The fact that Dr. King in his last years had come to the painful recognition that his own government "was the greatest purveyor of violence in the world today" was worth mentioning, or so I thought.
Needless to say, many in my audiences felt otherwise. Although virtually all the persons of color responded to such remarks with agreement, for most whites, the mention of Dr. King's anti-militarism and condemnations of his own nation's actions abroad was more than they could handle. Many were angry, and some wrote letters in protest to those who had brought in a speaker like me to say such scandalous things.
They wanted the safe Dr. King. The pleasant Dr. King. The Dr. King who they seem to think would pat them on the head for breaking bread at a banquet dinner with black people. The Dr. King who they seem to think sought nothing more than a good, spirited chorus of Kumbaya, or perhaps a burger at the Woolworth's counter. In short, they wanted the Dr. King spoken of by their President, a man who had been too busy drinking with his Deke buddies at Yale to have personally lent his voice to the fight against racism, but who thinks nothing of invoking the good Doctor's name now.

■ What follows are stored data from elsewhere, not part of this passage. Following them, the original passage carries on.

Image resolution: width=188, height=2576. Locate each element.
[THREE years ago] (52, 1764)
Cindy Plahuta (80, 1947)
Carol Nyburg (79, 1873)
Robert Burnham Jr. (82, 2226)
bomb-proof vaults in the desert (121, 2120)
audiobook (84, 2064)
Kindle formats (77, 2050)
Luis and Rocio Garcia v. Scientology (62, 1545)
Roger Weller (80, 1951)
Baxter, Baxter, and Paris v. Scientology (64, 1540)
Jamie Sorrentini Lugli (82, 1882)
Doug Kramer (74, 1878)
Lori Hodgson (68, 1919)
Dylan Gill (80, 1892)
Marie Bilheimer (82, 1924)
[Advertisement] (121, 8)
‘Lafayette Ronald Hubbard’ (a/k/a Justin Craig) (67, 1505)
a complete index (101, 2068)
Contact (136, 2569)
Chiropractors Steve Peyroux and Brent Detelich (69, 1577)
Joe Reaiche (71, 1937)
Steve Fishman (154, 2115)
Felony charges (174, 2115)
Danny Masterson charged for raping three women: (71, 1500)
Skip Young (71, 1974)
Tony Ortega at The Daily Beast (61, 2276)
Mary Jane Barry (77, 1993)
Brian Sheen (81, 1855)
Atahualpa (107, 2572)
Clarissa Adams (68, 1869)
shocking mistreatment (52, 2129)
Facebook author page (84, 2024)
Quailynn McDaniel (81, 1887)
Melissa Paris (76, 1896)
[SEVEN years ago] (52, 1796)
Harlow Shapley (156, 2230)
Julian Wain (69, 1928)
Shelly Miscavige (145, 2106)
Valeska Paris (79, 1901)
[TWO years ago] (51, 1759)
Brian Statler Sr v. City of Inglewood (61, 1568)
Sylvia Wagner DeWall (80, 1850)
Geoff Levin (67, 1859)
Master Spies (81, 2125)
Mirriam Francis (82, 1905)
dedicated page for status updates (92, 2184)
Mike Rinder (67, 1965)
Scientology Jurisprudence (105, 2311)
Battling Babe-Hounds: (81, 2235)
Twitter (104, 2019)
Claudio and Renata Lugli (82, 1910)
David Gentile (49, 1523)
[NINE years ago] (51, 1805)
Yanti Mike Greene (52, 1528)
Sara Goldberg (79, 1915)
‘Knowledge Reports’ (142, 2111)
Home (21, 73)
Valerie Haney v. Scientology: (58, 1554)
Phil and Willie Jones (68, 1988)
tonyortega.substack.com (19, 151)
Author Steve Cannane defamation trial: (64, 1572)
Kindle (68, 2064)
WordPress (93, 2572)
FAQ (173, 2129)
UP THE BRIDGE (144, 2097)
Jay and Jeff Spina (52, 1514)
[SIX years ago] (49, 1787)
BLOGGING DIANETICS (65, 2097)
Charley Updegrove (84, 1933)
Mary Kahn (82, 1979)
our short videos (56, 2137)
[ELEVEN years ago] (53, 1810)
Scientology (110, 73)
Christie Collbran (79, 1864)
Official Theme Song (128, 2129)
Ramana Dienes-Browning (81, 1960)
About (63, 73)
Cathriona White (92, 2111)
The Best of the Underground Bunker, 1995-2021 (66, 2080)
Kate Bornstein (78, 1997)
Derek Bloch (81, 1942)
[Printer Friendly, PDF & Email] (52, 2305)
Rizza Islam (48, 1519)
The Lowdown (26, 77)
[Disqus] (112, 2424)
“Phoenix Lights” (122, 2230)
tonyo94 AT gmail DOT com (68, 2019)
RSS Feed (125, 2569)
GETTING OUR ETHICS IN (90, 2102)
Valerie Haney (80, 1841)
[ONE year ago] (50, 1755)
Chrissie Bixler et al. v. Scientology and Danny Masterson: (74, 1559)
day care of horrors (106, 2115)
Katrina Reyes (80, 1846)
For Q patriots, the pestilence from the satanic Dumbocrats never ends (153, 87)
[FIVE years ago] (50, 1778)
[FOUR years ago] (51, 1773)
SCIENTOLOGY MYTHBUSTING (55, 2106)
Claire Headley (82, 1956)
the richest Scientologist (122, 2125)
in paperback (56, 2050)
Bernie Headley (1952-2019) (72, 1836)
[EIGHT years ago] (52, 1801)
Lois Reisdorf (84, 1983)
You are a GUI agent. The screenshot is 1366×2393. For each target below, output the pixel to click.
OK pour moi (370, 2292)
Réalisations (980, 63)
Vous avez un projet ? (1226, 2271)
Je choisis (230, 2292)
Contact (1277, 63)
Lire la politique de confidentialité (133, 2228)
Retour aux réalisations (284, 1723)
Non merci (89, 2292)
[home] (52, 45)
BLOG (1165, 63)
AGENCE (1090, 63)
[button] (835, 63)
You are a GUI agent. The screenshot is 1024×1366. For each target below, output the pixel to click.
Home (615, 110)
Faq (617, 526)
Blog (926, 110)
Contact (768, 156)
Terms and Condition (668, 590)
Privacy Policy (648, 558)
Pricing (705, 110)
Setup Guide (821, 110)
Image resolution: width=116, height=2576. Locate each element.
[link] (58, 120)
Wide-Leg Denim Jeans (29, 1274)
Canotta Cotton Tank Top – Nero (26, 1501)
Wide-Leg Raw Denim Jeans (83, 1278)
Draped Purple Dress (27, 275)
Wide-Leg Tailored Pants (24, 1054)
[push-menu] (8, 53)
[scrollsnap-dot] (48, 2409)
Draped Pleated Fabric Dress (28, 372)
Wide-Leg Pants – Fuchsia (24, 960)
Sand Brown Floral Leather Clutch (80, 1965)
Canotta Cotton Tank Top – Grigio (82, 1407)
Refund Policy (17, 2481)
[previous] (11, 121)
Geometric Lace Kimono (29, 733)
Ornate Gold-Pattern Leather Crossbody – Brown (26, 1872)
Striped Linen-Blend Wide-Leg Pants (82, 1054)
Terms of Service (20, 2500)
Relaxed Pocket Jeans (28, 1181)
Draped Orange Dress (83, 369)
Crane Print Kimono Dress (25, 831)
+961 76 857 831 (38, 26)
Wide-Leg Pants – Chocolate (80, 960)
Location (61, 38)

That particular Dr. King -- the one with whom the nation's frat-boy in chief is more comfortable -- is one who, to listen to the President's speech about him, might as well have died in 1963. For Bush mentioned not one word of King's activities, nor quoted him at all from any speech or writing in the last five years of his life -- and with good reason. For it was during those years that King raised serious questions about the moral propriety of capitalism, and insisted, "any nation that continues year after year to spend more money on military defense than on programs of social uplift is approaching spiritual death."
For much of white America, accepting Dr. King and celebrating him is something they seek to do on their own terms, not his. They accept part of the man, and part of his message, but not all of it. They certainly don't wish to acknowledge King's decided lack of support for nationalistic patriotism the likes of which we have seen since September 11. To wit, his claim in December of 1967 that "our loyalties must transcend our race, our tribe, our class, and our nation. This means we must develop a world perspective."